Efficacy of Centrally Acting Neuromodulators During Management Hyperemesis Gravidarium: Hospital Based Study

Document Type : Original Article

Authors

1 Obstetrics and gynaecology departement, faculty of medicine, mansoura university, mansoura, egypt

2 obstetrics and gynaecology departement.faculty of medicine,mansoura university,egypt.

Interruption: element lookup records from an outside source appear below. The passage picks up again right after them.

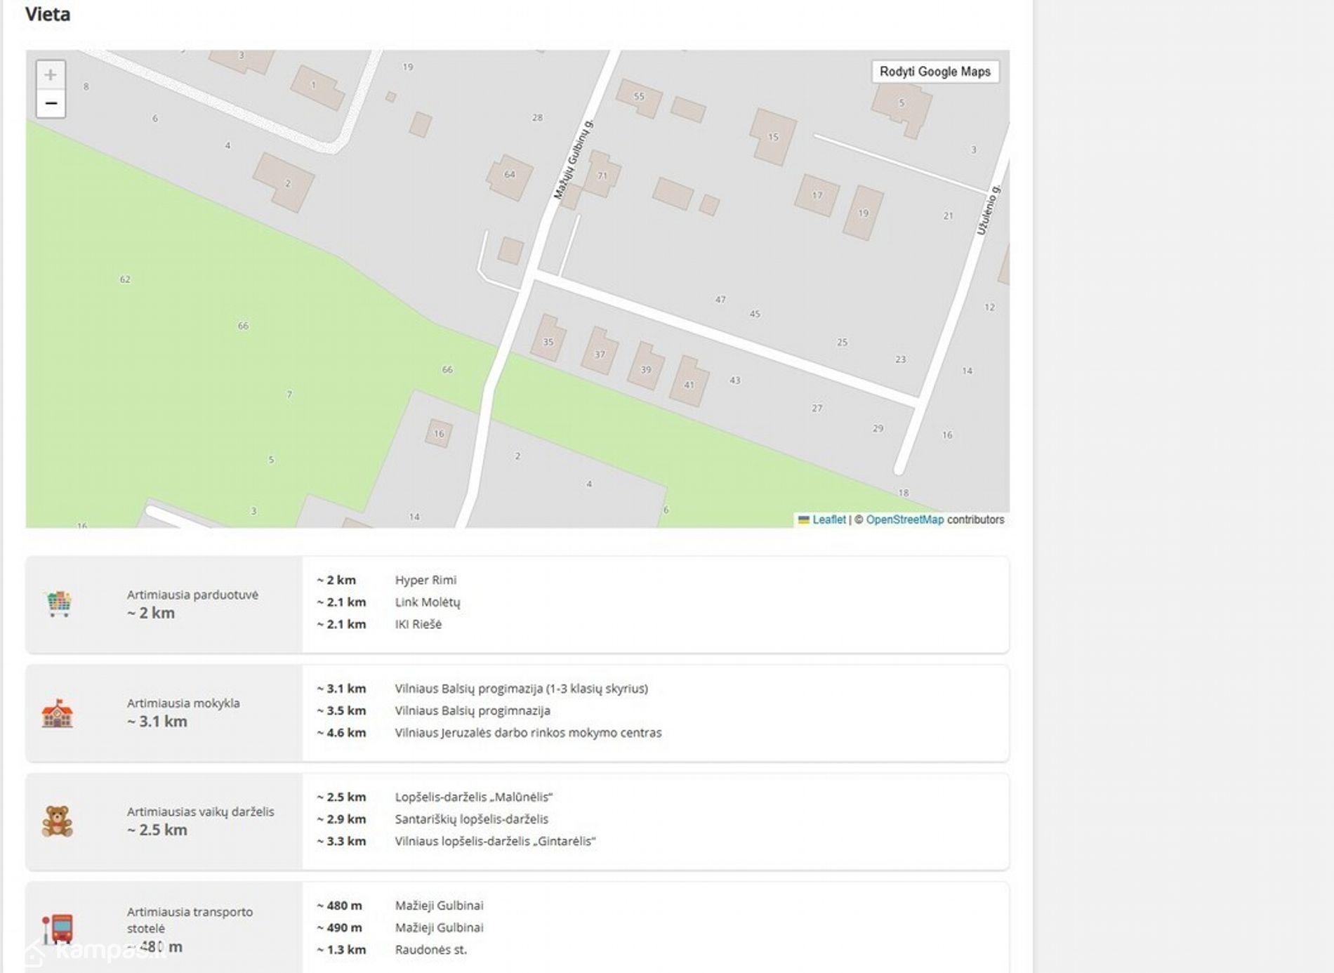The image size is (1334, 973).
Task: Zoom out of the map
Action: coord(51,104)
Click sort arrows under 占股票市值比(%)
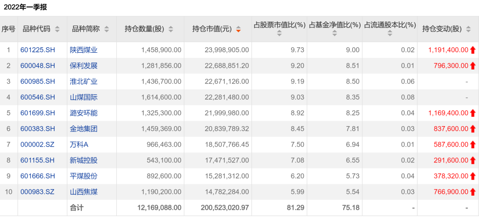The image size is (479, 220). point(279,34)
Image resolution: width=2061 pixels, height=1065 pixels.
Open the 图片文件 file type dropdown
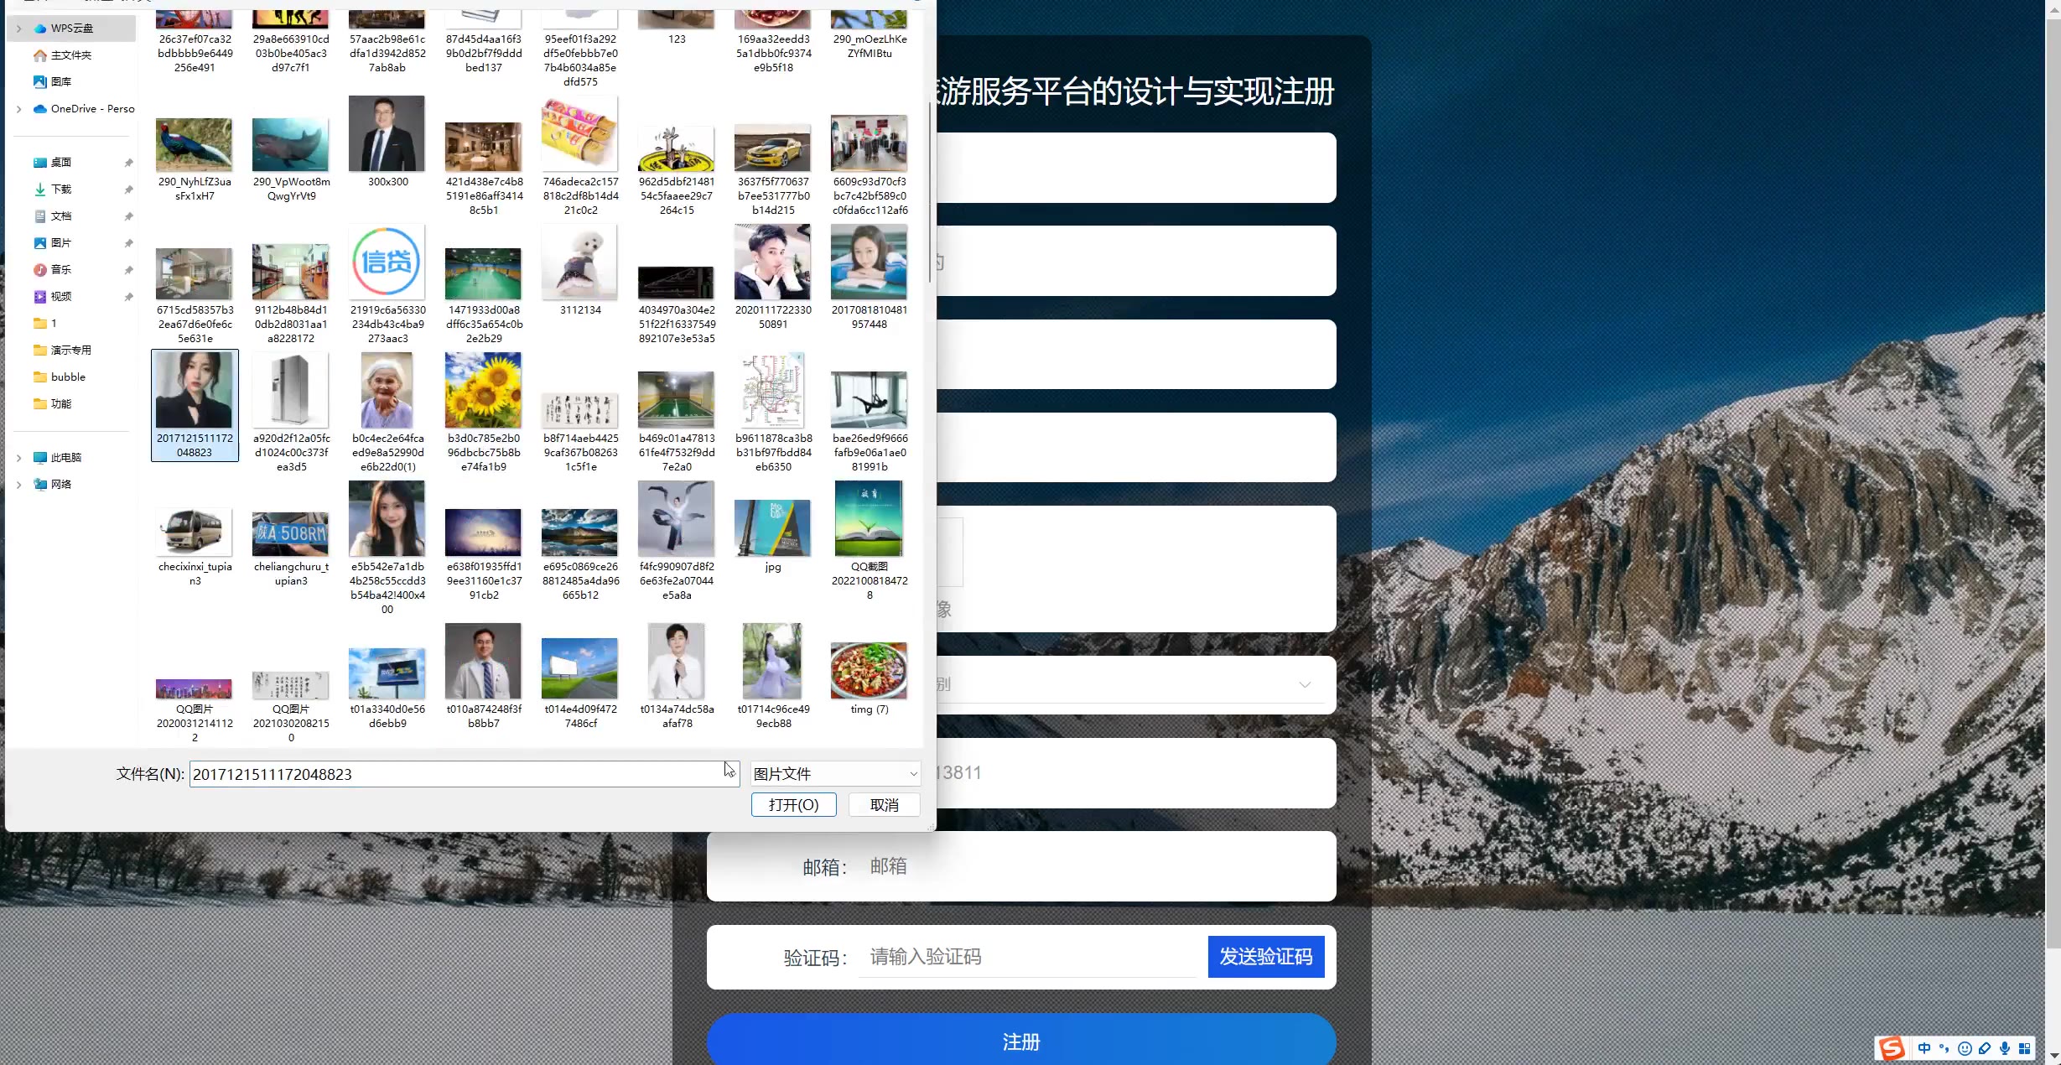(835, 774)
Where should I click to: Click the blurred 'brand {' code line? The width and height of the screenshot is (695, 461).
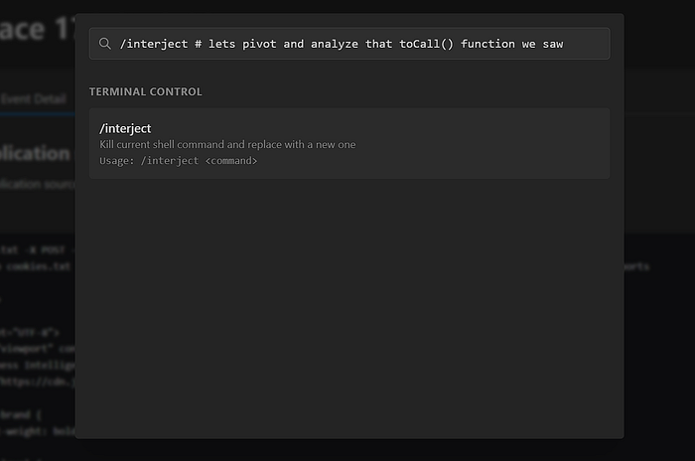point(21,415)
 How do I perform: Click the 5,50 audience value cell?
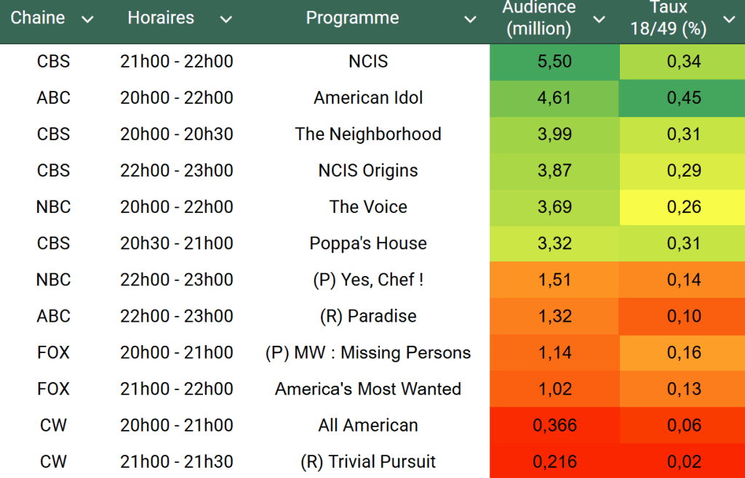[x=554, y=62]

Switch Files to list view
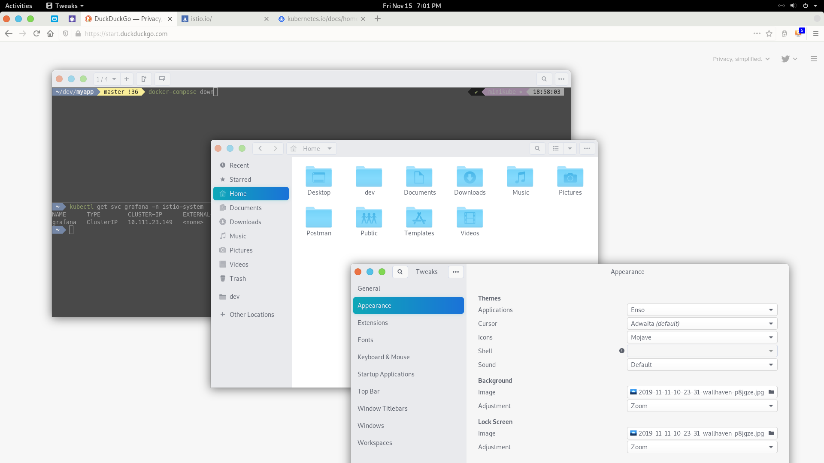[555, 148]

3 obstetrics and gynaecology departement.faculty of medicine,mansoura university,egypt

10.21608/ebwhj.2025.378946.1456

Abstract

Background: Hyperemesis gravidarum (HG), chemotherapy-induced nausea and vomiting, and postoperative nausea and vomiting were among the disorders alleviated by gabapentin's anti-nausea and anti-emetic properties.
Aim: To investigate the comparative impact of gabapentin versus standard treatment protocols for HG.
Methods: This randomized controlled open-label trial involved 160 pregnant women aged over 18 with HG. Participants were assigned to two equal groups: Group A, receiving 300mg of gabapentin, and Group B, receiving 7.5mg of metoclopramide.
Results: On days 2 and 3 after initial therapy, group A showed substantially lower Pregnancy-Unique Quantification of Emesis and Nausea (PQUE) scores than in group B (P <0.05). Eating scores over the first week were similar between the two groups. Urine acetone levels on day 7 were significantly different between groups (P= 0.042). Group A had considerably lower urine output on admission and days 1, 5, 6, and 7 (P <0.05), as well as lower fluid input on day 4 (P= 0.05). Fluid loss was higher in group A on admission and days 2 and 3 (P <0.05).
Conclusion: Gabapentin is a good alternative to metoclopramide in management of HG cases after initial standard replacement therapy for three days especially in lowering acetone in urine on day seven and decreasing PQUE score.